Cai a chuva lá fora. Plac! plac! ouço-a cantando em goteiras e cornijas, no cimento molhado da rua e nas vidraças embaçadas do meu quarto. Não sei por que, vendo o borraceiro descer, o espírito embebe-se-me em doce e longínqua rêverie.

Vejo, através duma tela úmida as paisagens distantes do meu torrão natal, e afaz-se-me a que ando viajando, como antigamente, por esses sertões, sentindo sob o pala de viagem a água cirandar forte, cabriolando e verdascando sobre os serros longes, as saraivadas, ou peneirando grosso, em meio o rendilhado sombrio da floresta por onde vou.

Assim, anos lá vão, cavalgava eu por essas estradas ermas da minha terra remota, um macho perrengue de aluguer, ou o lépido alazão Dourado, em férias, rumo do Sítio. Dia em meio, casais de araras e bandos de papagaios despregavam dum jenipapeiro qualquer de tapera o seu voo balofo, e passavam alto, em gritaria álacre de contentados; cracarás corriam escrutadores e solertes pelos campos, em surtos rasteiros de carnívoros. O verde das campinas, das orlas de mato longe, quando ganhava a chapada, tinha deslumbramentos intensos de seiva robusta e viva.

E –plac! plac! –arremedando como agora a chuva das goteiras, segue o alazão caminho afora, pelo alagado trilho de argila vermelha, deixando atrás, vincado, o molde de seus cascos ferrados, chapinhando pelo rego das enxurradas, crinas pendidas, cabeça baixa, a resfolegar...

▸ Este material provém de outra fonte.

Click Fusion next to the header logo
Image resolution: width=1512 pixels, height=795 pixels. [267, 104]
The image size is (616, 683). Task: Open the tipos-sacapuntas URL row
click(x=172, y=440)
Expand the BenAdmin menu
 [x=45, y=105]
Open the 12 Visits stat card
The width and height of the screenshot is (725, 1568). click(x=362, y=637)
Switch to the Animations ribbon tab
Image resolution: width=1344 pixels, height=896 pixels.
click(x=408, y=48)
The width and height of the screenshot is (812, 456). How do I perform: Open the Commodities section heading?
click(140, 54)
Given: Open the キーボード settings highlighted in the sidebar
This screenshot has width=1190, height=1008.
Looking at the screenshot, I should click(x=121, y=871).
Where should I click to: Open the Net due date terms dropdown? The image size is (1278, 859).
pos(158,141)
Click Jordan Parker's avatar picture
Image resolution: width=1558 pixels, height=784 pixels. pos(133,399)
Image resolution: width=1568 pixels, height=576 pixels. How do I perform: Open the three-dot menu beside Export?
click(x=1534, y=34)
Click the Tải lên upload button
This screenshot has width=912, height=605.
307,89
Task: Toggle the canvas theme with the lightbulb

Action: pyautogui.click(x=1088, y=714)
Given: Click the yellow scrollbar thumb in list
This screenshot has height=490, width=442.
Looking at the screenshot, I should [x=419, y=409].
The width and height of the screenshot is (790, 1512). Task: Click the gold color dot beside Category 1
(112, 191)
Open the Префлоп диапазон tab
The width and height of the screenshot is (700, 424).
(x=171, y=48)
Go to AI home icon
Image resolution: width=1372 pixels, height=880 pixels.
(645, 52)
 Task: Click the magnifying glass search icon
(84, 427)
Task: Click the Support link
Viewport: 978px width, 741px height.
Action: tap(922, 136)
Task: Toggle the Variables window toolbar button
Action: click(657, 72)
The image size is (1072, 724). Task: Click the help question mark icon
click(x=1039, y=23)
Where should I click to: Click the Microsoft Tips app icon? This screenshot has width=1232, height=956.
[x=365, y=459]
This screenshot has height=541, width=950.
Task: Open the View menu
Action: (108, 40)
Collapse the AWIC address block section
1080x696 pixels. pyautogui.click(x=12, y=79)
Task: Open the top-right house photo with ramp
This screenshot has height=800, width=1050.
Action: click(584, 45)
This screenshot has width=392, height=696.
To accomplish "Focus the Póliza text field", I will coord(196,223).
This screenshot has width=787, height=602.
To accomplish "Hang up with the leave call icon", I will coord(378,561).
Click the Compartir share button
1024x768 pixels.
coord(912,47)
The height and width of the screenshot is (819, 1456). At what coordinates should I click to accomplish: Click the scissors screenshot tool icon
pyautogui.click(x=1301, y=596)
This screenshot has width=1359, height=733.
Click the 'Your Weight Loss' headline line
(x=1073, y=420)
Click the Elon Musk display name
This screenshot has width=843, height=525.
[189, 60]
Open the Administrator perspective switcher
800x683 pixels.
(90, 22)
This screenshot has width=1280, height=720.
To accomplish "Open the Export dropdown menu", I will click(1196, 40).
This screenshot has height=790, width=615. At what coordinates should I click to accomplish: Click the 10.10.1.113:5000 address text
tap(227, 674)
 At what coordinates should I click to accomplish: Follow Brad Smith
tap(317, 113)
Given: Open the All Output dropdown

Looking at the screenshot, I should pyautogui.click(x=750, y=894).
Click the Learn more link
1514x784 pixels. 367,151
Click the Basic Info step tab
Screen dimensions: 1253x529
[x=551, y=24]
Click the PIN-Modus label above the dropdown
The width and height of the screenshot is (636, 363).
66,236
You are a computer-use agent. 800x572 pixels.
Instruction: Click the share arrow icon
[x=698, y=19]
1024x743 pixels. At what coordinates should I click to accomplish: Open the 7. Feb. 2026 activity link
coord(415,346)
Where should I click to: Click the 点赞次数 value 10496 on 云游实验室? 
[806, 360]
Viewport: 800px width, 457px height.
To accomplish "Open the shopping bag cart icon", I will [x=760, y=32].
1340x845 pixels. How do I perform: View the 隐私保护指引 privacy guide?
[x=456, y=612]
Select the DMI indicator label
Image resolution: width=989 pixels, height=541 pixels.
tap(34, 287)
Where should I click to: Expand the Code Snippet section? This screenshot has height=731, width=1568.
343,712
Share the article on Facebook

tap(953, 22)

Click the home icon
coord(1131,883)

Hugo Carvalho Ramos. Tropas e boiadas.

Sobre o conto Dias de Chuva, de Hugo Carvalho Ramos, é INCORRETO afirmar que:
A
Do ponto de vista estilístico, a linguagem apresenta traços de regionalismo, como se observa no fragmento "...casais de araras e bandos de papagaios despregavam dum jenipapeiro qualquer de tapera o seu voo balofo, e passavam alto, em gritaria álacre de contentados; cracarás corriam escrutadores e solertes..."
B
Quanto ao estilo, observa-se a busca pela originalidade, através da criação e valorização da paródia e do tom humorístico na narrativa, como no seguinte fragmento "Cai a chuva lá fora. Plac! plac! ouço-a cantando em goteiras e cornijas..."
C
Pela leitura do fragmento "Cai a chuva lá fora. Plac! plac! ouço-a cantando em goteiras e cornijas, no cimento molhado da rua e nas vidraças embaçadas do meu quarto", percebe-se que o conto é narrado em primeira pessoa e que o foco narrativo é do narrador personagem.
D
Neste conto, a onomatopéia "plac! plac!" é utilizada, num primeiro momento, para representar o barulho da chuva e, posteriormente, para representar os passos do alazão.
E
No fragmento "Vejo, através duma tela úmida as paisagens distantes do meu torrão natal, e a faz-se-me a que ando viajando, como antigamente, por esses sertões", o narrador personagem rememora com nostalgia o passado.